◆ WHAT TO PRODUCE:
The output should be the records themselves, given again exactly.
┄┄┄┄┄┄┄┄┄┄┄┄┄┄┄┄┄┄┄┄
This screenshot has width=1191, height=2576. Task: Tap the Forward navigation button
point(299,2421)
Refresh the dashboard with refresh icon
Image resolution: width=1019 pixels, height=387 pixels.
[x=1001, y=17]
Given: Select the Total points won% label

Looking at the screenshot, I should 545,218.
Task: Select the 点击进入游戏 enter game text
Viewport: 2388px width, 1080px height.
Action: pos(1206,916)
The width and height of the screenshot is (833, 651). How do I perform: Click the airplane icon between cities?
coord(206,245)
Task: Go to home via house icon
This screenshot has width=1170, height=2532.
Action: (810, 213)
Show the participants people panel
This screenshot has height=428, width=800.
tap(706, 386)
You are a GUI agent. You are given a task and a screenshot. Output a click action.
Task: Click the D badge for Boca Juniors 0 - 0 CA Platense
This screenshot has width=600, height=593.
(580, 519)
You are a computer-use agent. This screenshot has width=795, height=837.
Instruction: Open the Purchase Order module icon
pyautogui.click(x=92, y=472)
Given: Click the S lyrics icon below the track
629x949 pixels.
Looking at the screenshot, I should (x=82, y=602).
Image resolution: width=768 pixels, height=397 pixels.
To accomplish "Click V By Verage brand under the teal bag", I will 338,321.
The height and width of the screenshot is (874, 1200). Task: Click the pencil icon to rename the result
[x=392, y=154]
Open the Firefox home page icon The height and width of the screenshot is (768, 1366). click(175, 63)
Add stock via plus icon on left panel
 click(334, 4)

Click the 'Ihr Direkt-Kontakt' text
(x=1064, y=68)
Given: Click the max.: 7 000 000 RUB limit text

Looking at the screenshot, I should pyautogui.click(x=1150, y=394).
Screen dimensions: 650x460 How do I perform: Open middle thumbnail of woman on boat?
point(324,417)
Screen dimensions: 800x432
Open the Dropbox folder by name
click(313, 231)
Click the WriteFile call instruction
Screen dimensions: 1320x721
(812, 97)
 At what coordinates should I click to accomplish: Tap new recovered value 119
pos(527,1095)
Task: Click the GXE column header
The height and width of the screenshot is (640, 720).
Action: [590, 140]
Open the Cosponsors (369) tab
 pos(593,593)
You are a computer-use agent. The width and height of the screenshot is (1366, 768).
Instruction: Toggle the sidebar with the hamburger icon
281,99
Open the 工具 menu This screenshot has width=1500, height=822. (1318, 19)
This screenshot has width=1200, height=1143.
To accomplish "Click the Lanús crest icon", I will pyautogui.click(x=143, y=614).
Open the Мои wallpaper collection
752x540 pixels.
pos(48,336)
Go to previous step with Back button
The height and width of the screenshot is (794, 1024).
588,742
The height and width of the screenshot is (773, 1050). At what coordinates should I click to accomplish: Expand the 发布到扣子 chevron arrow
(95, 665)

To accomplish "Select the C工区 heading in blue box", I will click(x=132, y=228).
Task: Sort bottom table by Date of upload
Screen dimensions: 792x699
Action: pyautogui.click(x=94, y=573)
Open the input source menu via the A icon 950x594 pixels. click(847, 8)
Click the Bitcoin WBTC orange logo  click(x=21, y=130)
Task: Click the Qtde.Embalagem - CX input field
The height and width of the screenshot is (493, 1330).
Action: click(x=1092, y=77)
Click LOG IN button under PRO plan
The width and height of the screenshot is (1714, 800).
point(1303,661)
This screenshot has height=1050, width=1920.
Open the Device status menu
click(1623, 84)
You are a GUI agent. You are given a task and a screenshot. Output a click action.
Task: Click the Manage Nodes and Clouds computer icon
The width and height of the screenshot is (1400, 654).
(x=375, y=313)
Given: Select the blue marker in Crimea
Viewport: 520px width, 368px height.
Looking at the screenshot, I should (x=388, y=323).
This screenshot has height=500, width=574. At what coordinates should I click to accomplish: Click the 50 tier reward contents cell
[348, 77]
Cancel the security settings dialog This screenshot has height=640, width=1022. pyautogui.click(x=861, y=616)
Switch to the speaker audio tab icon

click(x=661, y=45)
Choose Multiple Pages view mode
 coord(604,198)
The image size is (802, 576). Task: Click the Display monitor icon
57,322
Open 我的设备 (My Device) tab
┄┄┄┄┄┄┄┄┄┄┄┄┄┄┄┄┄┄┄┄
◆ RESULT OF THIS EXERCISE:
This screenshot has width=1191, height=2576. Task: Tap the Forward navigation button
point(299,2421)
Refresh the dashboard with refresh icon
Image resolution: width=1019 pixels, height=387 pixels.
[x=1001, y=17]
Given: Select the Total points won% label

Looking at the screenshot, I should 545,218.
Task: Select the 点击进入游戏 enter game text
Viewport: 2388px width, 1080px height.
Action: pos(1206,916)
The width and height of the screenshot is (833, 651). How do I perform: Click the airplane icon between cities?
coord(206,245)
Task: Go to home via house icon
This screenshot has width=1170, height=2532.
Action: (810, 213)
Show the participants people panel
This screenshot has height=428, width=800.
tap(706, 386)
You are a GUI agent. You are given a task and a screenshot. Output a click action.
Task: Click the D badge for Boca Juniors 0 - 0 CA Platense
This screenshot has width=600, height=593.
(580, 519)
You are a computer-use agent. This screenshot has width=795, height=837.
Instruction: Open the Purchase Order module icon
pyautogui.click(x=92, y=472)
Given: Click the S lyrics icon below the track
629x949 pixels.
Looking at the screenshot, I should (x=82, y=602).
Image resolution: width=768 pixels, height=397 pixels.
To accomplish "Click V By Verage brand under the teal bag", I will 338,321.
The height and width of the screenshot is (874, 1200). Task: Click the pencil icon to rename the result
[x=392, y=154]
Open the Firefox home page icon The height and width of the screenshot is (768, 1366). click(175, 63)
Add stock via plus icon on left panel
 click(334, 4)

Click the 'Ihr Direkt-Kontakt' text
(x=1064, y=68)
Given: Click the max.: 7 000 000 RUB limit text

Looking at the screenshot, I should pyautogui.click(x=1150, y=394).
Screen dimensions: 650x460 How do I perform: Open middle thumbnail of woman on boat?
point(324,417)
Screen dimensions: 800x432
Open the Dropbox folder by name
click(313, 231)
Click the WriteFile call instruction
Screen dimensions: 1320x721
(812, 97)
 At what coordinates should I click to accomplish: Tap new recovered value 119
pos(527,1095)
Task: Click the GXE column header
The height and width of the screenshot is (640, 720).
Action: [590, 140]
Open the Cosponsors (369) tab
 pos(593,593)
You are a computer-use agent. The width and height of the screenshot is (1366, 768).
Instruction: Toggle the sidebar with the hamburger icon
281,99
Open the 工具 menu This screenshot has width=1500, height=822. (1318, 19)
This screenshot has width=1200, height=1143.
To accomplish "Click the Lanús crest icon", I will pyautogui.click(x=143, y=614).
Open the Мои wallpaper collection
752x540 pixels.
pos(48,336)
Go to previous step with Back button
The height and width of the screenshot is (794, 1024).
588,742
The height and width of the screenshot is (773, 1050). At what coordinates should I click to accomplish: Expand the 发布到扣子 chevron arrow
(95, 665)

To accomplish "Select the C工区 heading in blue box", I will click(x=132, y=228).
Task: Sort bottom table by Date of upload
Screen dimensions: 792x699
Action: pyautogui.click(x=94, y=573)
Open the input source menu via the A icon 950x594 pixels. click(847, 8)
Click the Bitcoin WBTC orange logo  click(x=21, y=130)
Task: Click the Qtde.Embalagem - CX input field
The height and width of the screenshot is (493, 1330).
Action: click(x=1092, y=77)
Click LOG IN button under PRO plan
The width and height of the screenshot is (1714, 800).
point(1303,661)
This screenshot has height=1050, width=1920.
Open the Device status menu
click(1623, 84)
You are a GUI agent. You are given a task and a screenshot. Output a click action.
Task: Click the Manage Nodes and Clouds computer icon
The width and height of the screenshot is (1400, 654).
(x=375, y=313)
Given: Select the blue marker in Crimea
Viewport: 520px width, 368px height.
Looking at the screenshot, I should (x=388, y=323).
This screenshot has height=500, width=574. At what coordinates should I click to accomplish: Click the 50 tier reward contents cell
[348, 77]
Cancel the security settings dialog This screenshot has height=640, width=1022. pyautogui.click(x=861, y=616)
Switch to the speaker audio tab icon

click(x=661, y=45)
Choose Multiple Pages view mode
 coord(604,198)
The image size is (802, 576). Task: Click the Display monitor icon
57,322
Open 我的设备 (My Device) tab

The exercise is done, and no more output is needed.